Could you render the rows below as a JSON list of strings, one string per line and no blank lines? Leave the pictures out.

....

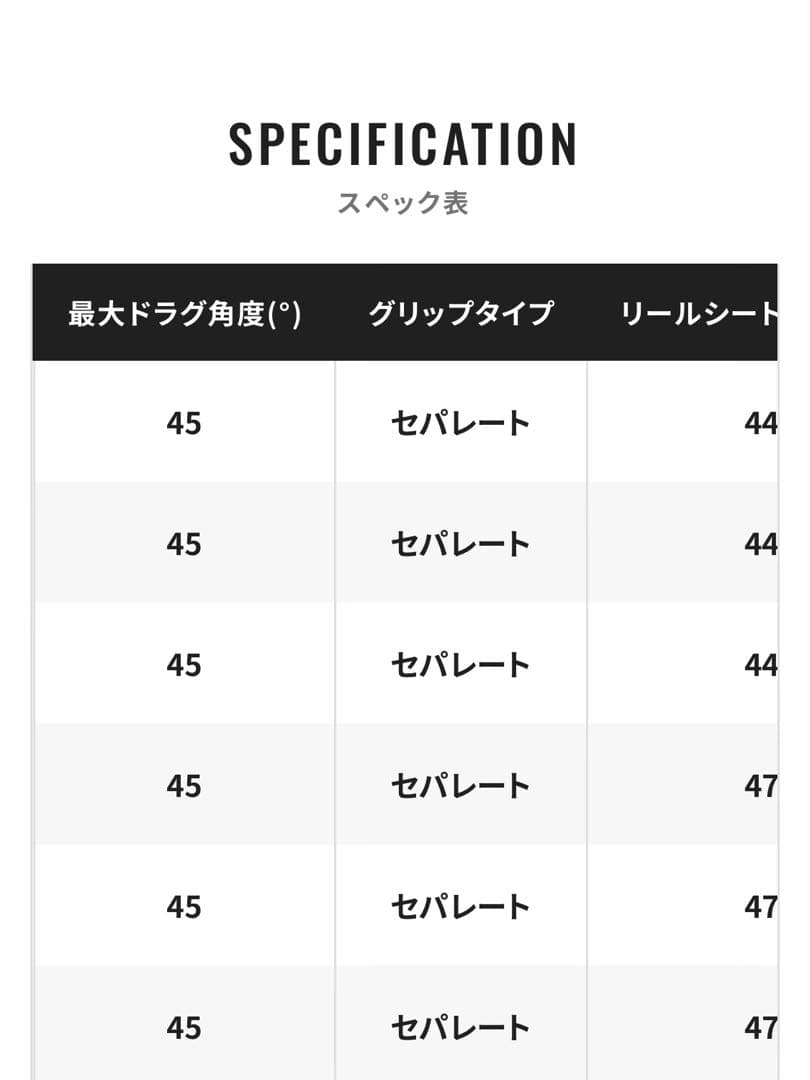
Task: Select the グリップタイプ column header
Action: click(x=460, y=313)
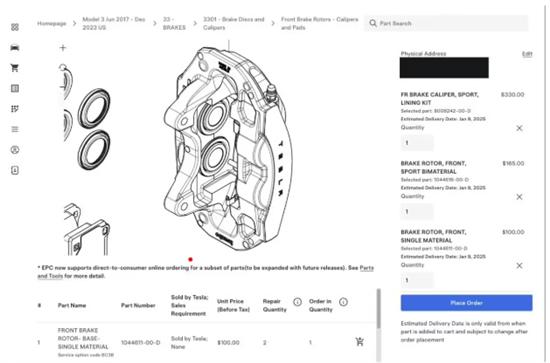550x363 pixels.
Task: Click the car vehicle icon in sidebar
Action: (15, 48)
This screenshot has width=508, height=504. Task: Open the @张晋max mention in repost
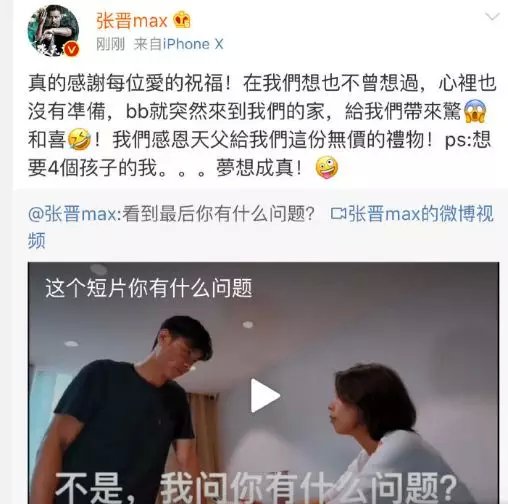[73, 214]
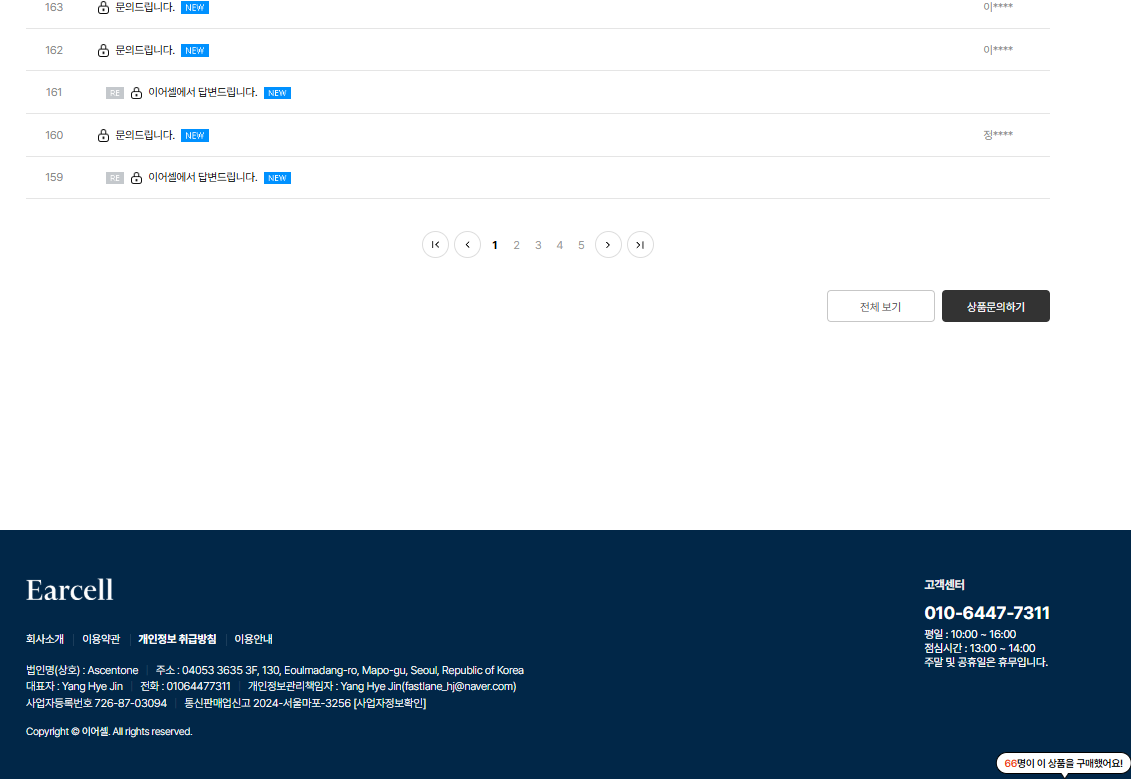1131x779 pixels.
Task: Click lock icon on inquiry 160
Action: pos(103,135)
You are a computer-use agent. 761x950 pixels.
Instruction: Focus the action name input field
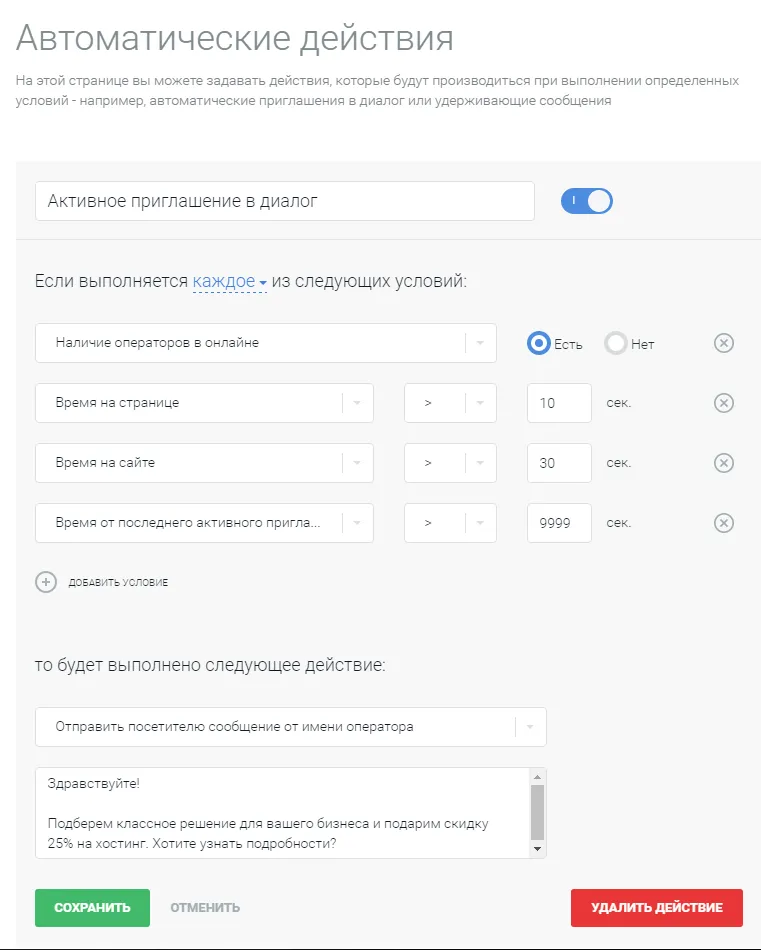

....

__ANSWER TO THE PROBLEM__.
[
  "Task: Select the グリップタイプ column header",
  "Action: click(x=460, y=313)",
  "550x363 pixels.",
  "Task: Click the car vehicle icon in sidebar",
  "Action: (15, 48)",
  "This screenshot has width=508, height=504. Task: Open the @张晋max mention in repost",
  "[73, 214]",
  "1131x779 pixels.",
  "Task: Click lock icon on inquiry 160",
  "Action: pos(103,135)",
  "You are a computer-use agent. 761x950 pixels.",
  "Instruction: Focus the action name input field"
]